A UC Irvine anthropology doctoral student, Lugo uses buses, trains and a bike to commute between school and her Los Angeles home. She researches how people relate to their environments and alternative-transportation movements, with a focus on urban cycling.
“There’s a very strong bias against non-car travel in Southern California,” Lugo says. “Honking and shouting by drivers can be intimidating, but knowing your rights as a cyclist and safe riding skills can help build confidence on the road.”
Bicycling, she notes, improves people’s health and fitness, does not pollute the environment and fosters social interaction in a way not possible when drivers are cocooned inside motor vehicles.
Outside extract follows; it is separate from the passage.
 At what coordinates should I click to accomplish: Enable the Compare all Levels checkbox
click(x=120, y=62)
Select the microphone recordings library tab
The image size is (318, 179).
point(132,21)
Lugo co-founded cicLAvia, a coalition of bicycling advocates, artists and academics who propose that motor vehicles be intermittently banned from certain streets in Los Angeles. The group was inspired by the ciclovía (bike path) culture of Bogotá, Colombia, where major thoroughfares are closed to car traffic on Sundays and opened to pedestrians, cyclists, street performers and vendors.
As a member of the Los Angeles County Bicycle Coalition, Lugo also has worked on the Ciudad de Luces/City of Lights project, which has given more than 500 bike lights to low-income riders. In addition, it trains mostly immigrant laborers in bike mechanics and safe cycling techniques.
Growing up in San Juan Capistrano, Lugo never thought she would replace her car with a secondhand road bike. A move to Portland, Ore., as a college undergrad changed her perspective. The city’s bike-friendly streets, trails and ubiquitous signage made cycling a fun and healthy alternative to driving. Lugo eventually sold her car and has been vehicle-free for three years.
“When I moved back to Southern California, I became a bit radicalized,” she says of her zeal to promote cycling in an area known for busy car traffic. “I was disappointed and frustrated by all the impediments to bike riding here.”
Lugo views her activist and academic pursuits as complementary. She credits UCI’s Community Scholars Program for supporting her and research with significant social impact. CSP encourages students to collaborate with community organizations on public policy issues.
Program director Victor Becerra describes Lugo’s work as a form of “intellectual entrepreneurship.”
“It’s original, exciting and an excellent example of research as social innovation,” he says. “Adonia recognizes the value of her scholarly endeavors and has bold yet attainable goals.”